Work instruction => Exactly as written, repeat all of the records below.

Data items
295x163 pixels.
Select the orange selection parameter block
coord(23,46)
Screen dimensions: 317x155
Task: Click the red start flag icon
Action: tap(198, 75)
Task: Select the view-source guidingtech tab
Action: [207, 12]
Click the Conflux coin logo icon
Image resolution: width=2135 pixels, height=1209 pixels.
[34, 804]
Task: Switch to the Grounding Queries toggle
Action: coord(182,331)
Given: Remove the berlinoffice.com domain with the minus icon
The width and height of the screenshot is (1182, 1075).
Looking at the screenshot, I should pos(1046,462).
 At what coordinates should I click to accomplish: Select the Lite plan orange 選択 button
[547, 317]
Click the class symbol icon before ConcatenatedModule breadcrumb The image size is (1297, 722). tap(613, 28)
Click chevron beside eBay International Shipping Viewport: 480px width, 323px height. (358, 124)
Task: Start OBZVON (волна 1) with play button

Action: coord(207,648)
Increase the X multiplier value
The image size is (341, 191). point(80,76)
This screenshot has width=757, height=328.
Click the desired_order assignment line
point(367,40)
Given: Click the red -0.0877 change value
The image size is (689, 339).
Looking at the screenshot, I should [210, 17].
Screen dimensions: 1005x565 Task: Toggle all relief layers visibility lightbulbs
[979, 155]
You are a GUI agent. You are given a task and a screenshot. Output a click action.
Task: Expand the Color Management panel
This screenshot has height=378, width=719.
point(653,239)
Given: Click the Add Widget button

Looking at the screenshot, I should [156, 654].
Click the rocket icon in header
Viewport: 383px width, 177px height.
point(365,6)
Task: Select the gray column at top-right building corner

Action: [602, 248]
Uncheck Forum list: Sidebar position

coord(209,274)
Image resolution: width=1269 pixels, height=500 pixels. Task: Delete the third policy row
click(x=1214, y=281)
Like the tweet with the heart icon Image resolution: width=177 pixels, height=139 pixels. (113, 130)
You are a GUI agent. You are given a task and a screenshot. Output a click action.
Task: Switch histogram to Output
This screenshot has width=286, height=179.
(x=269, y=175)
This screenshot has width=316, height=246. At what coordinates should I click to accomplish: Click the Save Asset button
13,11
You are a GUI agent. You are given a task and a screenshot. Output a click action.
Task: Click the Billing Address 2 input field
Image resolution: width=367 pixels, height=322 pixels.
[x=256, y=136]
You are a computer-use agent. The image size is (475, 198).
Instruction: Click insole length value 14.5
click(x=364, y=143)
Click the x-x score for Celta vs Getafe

Final answer =>
295x163 pixels.
Select the orange selection parameter block
coord(23,46)
Screen dimensions: 317x155
Task: Click the red start flag icon
Action: tap(198, 75)
Task: Select the view-source guidingtech tab
Action: [207, 12]
Click the Conflux coin logo icon
Image resolution: width=2135 pixels, height=1209 pixels.
[34, 804]
Task: Switch to the Grounding Queries toggle
Action: coord(182,331)
Given: Remove the berlinoffice.com domain with the minus icon
The width and height of the screenshot is (1182, 1075).
Looking at the screenshot, I should pos(1046,462).
 At what coordinates should I click to accomplish: Select the Lite plan orange 選択 button
[547, 317]
Click the class symbol icon before ConcatenatedModule breadcrumb The image size is (1297, 722). tap(613, 28)
Click chevron beside eBay International Shipping Viewport: 480px width, 323px height. (358, 124)
Task: Start OBZVON (волна 1) with play button

Action: coord(207,648)
Increase the X multiplier value
The image size is (341, 191). point(80,76)
This screenshot has width=757, height=328.
Click the desired_order assignment line
point(367,40)
Given: Click the red -0.0877 change value
The image size is (689, 339).
Looking at the screenshot, I should [210, 17].
Screen dimensions: 1005x565 Task: Toggle all relief layers visibility lightbulbs
[979, 155]
You are a GUI agent. You are given a task and a screenshot. Output a click action.
Task: Expand the Color Management panel
This screenshot has height=378, width=719.
point(653,239)
Given: Click the Add Widget button

Looking at the screenshot, I should [156, 654].
Click the rocket icon in header
Viewport: 383px width, 177px height.
point(365,6)
Task: Select the gray column at top-right building corner

Action: [602, 248]
Uncheck Forum list: Sidebar position

coord(209,274)
Image resolution: width=1269 pixels, height=500 pixels. Task: Delete the third policy row
click(x=1214, y=281)
Like the tweet with the heart icon Image resolution: width=177 pixels, height=139 pixels. (113, 130)
You are a GUI agent. You are given a task and a screenshot. Output a click action.
Task: Switch histogram to Output
This screenshot has width=286, height=179.
(x=269, y=175)
This screenshot has width=316, height=246. At what coordinates should I click to accomplish: Click the Save Asset button
13,11
You are a GUI agent. You are given a task and a screenshot. Output a click action.
Task: Click the Billing Address 2 input field
Image resolution: width=367 pixels, height=322 pixels.
[x=256, y=136]
You are a computer-use agent. The image size is (475, 198).
Instruction: Click insole length value 14.5
click(x=364, y=143)
Click the x-x score for Celta vs Getafe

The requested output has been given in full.